Sofie Réunis moved her elderly mother to a long-term care facility two years ago, thinking it would be a safer surrounding. What she found instead was, in her words, “a zoo.”
The situation only worsened when COVID-19 struck last spring. Ms. Réunis’s experience underlines how quickly the novel coronavirus overwhelmed Quebec’s elder care homes, killing more than 4,000 people.
Ms. Réunis testified Tuesday at a coroner’s inquest into the impact of the pandemic on Quebec care homes.
She described how her 92-year-old mother, Maria Lermytte, screamed and cried at Shawinigan’s Laflèche nursing home.
She had lived with her mother for 11 years. Ms. Lermytte had dementia and a form of Parkinson’s disease that weakened her spine so in June, 2019, Ms. Réunis reluctantly sent her mother to Laflèche. “I convinced myself that she would be safe there.”
Her mother found herself in a ward with blaring televisions, orderlies speaking loudly and shared rooms where the other resident’s bed was just a metre away. “They call it a living environment. It’s more like a zoo,” Ms. Réunis said.
She visited her mother twice a day, but at a meeting with medical staff she was told to show up less often so her mother would adapt better. Her mother was in tears during the meeting. “I’d rarely felt so uneasy,” she recalled.
Orderlies later told her that when she wasn’t around, her mother screamed for help and asked for her. Another resident threatened to kill her mother because of the screaming.
The staff kept changing and didn’t know that Ms. Lermytte had osteoporosis and had to be moved gently. “It was never the same personnel.”
Ms. Lermytte eventually was relocated to a palliative wing, where she had her own room.
However, when she developed a slight cough, she was given a medicine that gave her diarrhea. Ms. Réunis found her mother badly soiled every time she visited.

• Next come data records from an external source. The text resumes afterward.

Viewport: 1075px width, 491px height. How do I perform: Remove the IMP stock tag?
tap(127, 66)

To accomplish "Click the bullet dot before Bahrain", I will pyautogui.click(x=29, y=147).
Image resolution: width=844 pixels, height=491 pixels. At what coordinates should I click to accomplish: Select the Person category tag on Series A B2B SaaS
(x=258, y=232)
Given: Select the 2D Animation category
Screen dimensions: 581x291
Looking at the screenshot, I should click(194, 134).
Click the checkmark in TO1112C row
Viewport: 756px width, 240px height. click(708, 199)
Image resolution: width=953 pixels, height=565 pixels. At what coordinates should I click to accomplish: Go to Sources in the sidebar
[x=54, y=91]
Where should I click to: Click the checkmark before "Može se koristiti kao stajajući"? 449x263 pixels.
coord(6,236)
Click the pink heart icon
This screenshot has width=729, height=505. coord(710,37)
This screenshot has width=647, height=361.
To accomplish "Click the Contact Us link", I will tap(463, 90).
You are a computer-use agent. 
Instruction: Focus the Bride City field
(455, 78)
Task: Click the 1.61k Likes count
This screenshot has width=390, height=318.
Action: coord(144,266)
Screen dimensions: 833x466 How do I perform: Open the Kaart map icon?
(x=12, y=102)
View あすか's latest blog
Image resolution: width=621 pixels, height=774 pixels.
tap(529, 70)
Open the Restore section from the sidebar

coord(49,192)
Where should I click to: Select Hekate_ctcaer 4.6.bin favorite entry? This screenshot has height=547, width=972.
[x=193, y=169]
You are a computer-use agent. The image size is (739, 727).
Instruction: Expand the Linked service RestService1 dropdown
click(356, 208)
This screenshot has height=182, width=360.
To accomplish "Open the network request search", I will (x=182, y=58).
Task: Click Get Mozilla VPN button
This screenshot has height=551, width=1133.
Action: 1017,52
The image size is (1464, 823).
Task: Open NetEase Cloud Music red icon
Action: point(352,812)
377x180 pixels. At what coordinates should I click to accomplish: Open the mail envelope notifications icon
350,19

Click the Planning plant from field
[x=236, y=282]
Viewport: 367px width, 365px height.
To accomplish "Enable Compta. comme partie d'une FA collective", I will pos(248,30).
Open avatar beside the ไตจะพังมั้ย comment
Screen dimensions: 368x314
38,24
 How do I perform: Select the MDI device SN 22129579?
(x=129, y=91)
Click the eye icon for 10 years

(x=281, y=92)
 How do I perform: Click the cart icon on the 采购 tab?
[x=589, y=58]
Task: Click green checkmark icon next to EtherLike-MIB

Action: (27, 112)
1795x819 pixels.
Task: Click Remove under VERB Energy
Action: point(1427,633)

Still, when the pandemic started in the spring of 2020, Ms. Réunis thought it would be safer to leave her mother at Laflèche because she worried about community transmission.
Visitors were no longer allowed by March 14 and it became nearly impossible to keep in touch with her mother. No one answered the phones. Ms. Réunis only spoke once with her mother after an employee decided on their own initiative to set up a video-chat session on their phone.
Geneviève Campbell, a nurse in charge of infection prevention and control, testified that the first person to test positive at Laflèche, on March 22, was an employee who worked in the preceding days while symptomatic. At the time, it was normal for staffers with light, cold-like symptoms to keep working.
Ms. Campbell said that staffers were ordered to wear protective equipment and clean their hands regularly but the compliance rate was “around 50 per cent.” Many didn’t wear their masks correctly and touched their faces during their breaks. “They were forgetful, they didn’t think about it, it wasn’t a habit yet.”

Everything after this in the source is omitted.